Deep Healing: The better you are....

#0 - Sept. 19, 2010, 10:29 p.m.
Blizzard Post
Does anyone else find the bonus of Deep Healing mastery curious?

Deep Healing: Increases the potency of your (either heal over time for druids or direct heals for shammies) by up to 20%, based on the current health level of your target...

I understand the basic rationale: The more hurt a target is, the more you can heal, making wipes less likely. BUT its seems weird because this rationale is only good as long as you are progressing. Once you and your guild get geared up and becomes familiar with the content, there is no reason for people to drop low on health.

In short: the better you are, the weaker this mastery is. For example, your guild is all geared up and knows all the fights; at that point the mastery becomes very useless (since your raid should not be dropping in health a lot) and so you shouldn't be receiving a bonus to your heals from the Mastery. At the same time the Pallies and Priests all have better heals because of their mastery. This is especially bad for druids, since by the time their HoTs tick, the target players should have already been suffeciently healed. Also, given the fact that Cata will not have spikey damage, i dont EVER expect anyone in a geared and experienced raid to drop below 50% (i am exaggerating, but the overall point remains the same)

Anyways, this mastery just seems weird to me and i dont really like it. It kinda of beats the whole point of progressing and getting better and better geared.

Any thoughts?



Edit: clarity
#36 - Sept. 20, 2010, 9:35 p.m.
Blizzard Post
We like the shaman version. The druid one is problematic for a couple of reasons. Conceptually, a hot is often the last thing you think of putting on someone who is grievously wounded. Second, at the moment the bonus is only calculated on the initial application and not the ticks. If we can fix that problem, then the druid mastery would be better. It's also possible we'll just redesign it.
#64 - Sept. 20, 2010, 11:18 p.m.
Blizzard Post
New Resto druid mastery: Increases the potency of your heals on targets upon which you have a hot.

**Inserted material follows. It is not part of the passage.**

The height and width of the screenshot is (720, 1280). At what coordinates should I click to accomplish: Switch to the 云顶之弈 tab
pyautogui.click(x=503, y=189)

It benefits both hots and direct heals equally while still supporting Resto being a healer that cares a lot about hots. It encourages layering different spells while disincentivizing Rejuv blanketing.

Examples:

1) You cast Regrowth on someone who has a Rejuv = bonus healing.
2) You cast Nourish on someone who has a Lifebloom = bonus healing.
3) You Swiftmend a Rejuv = bonus healing.
4) You cast a Rejuv on someone who does not have a Regrowth, LB or WG on them = no bonus healing.
5) You cast Rejuv on someone who has a Rejuv = no bonus healing. (You merely refreshed Rejuv.)
6) You cast a Wild Growth = bonus healing on those with preexisting hots.
#146 - Sept. 21, 2010, 1:57 a.m.
Blizzard Post
Q u o t e:
C). Rejuv, then LBx3. Rejuv falls off, and LBx3 is refreshed by Nourish. Will the LB ticks retain the mastery benefit?

Yes. There was a hot on the target, so Nourish benefits (from the mastery in addition to Nourish just working that way).

Q u o t e:
If someone gets low and they don't have a HoT on them already, are you really going to want to put on a HoT, THEN a heal? Probably not.

My impression is that some of you are going from the extreme of "Rejuv everyone in the raid" to "Rejuv nobody but the tank." The reality will probably be somewhere in the middle. Some targets will have hots on them and some won't. The more hots you can keep up, the better off you'll be, but you'll have to balance that against the mana cost of doing so. I don't think it's as simple as "always do X."